Enfim, está chegando o “Dia D” para o mandato e os projetos futuros de Adriane Lopes (PP) na vida pública. Primeira mulher eleita pelo voto para administrar Campo Grande, ela será julgada por compra de votos na próxima terça-feira, 20, em sessão histórica do Tribunal Regional Eleitoral (TRE). Se a maioria dos sete integrantes do Pleno acatar o pedido feito pelo Ministério Público Eleitoral, Adriane e sua vice, Camila nascimento (PP), perderão os mandatos e terão os direitos políticos suspensos por oito anos.

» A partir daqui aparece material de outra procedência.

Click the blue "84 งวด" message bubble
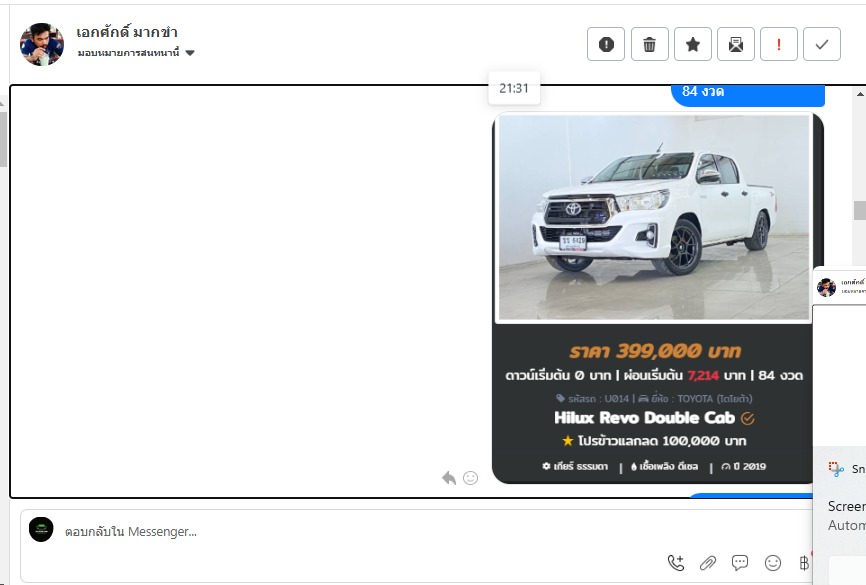 746,94
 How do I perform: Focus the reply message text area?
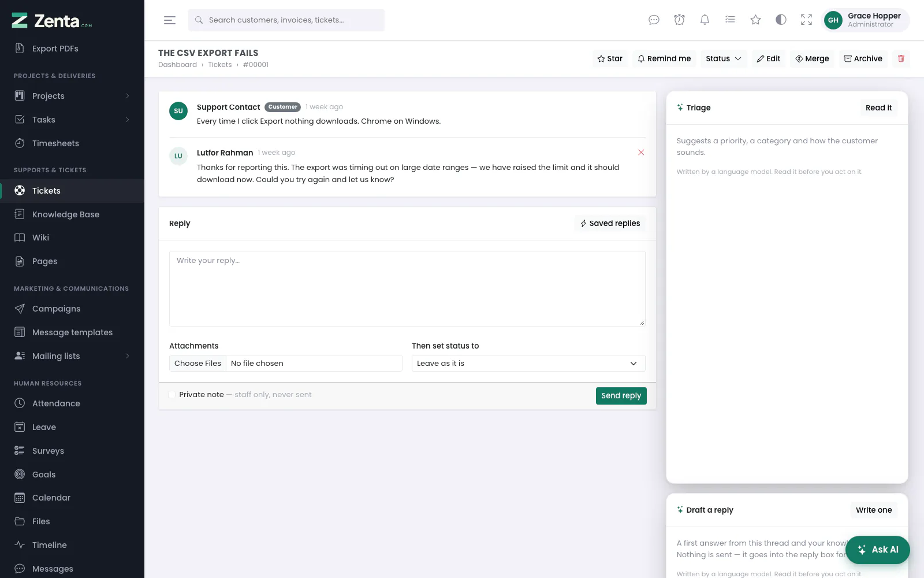tap(407, 288)
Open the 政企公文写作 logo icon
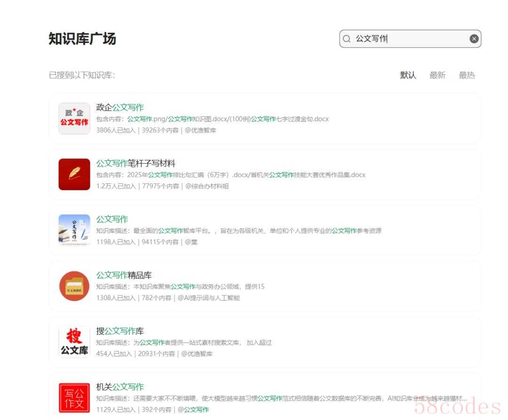The width and height of the screenshot is (508, 420). (x=74, y=119)
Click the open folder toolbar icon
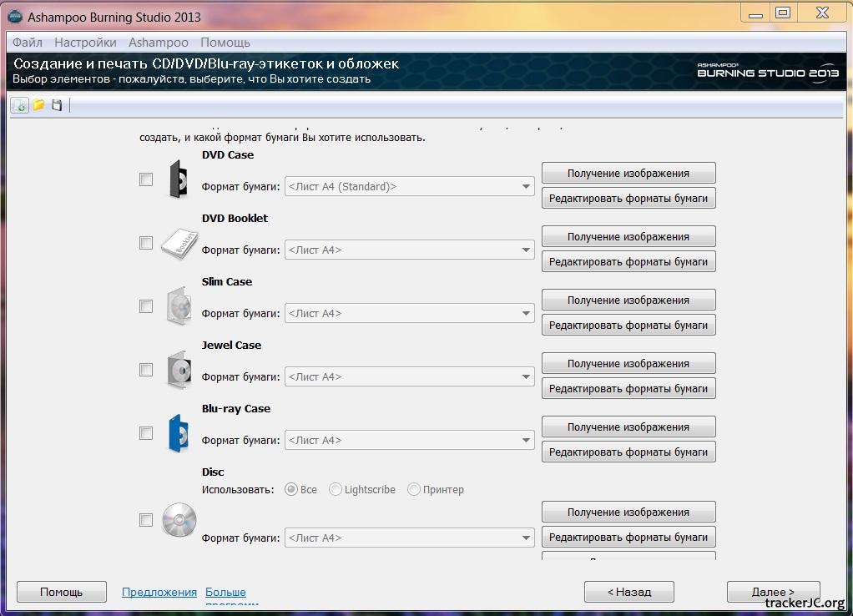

O que torna a situação das duas acusadas mais tensa e preocupante é o conjunto de elementos comprobatórios colhidos pelo MPE para formular o parecer assinado pelo procurador regional eleitoral Luiz Gustavo Mantovani no dia 26 de março. Ele se manifestou de forma contundente e favorável ao recurso do PDT e da Democracia Cristã (DC), que contestaram a reeleição de Adriane, obtida no segundo turno das eleições de 2024. Mantovani disse ter encontrado evidências que a prefeita “esteve envolvida na chancela das captações ilícitas de sufrágio”.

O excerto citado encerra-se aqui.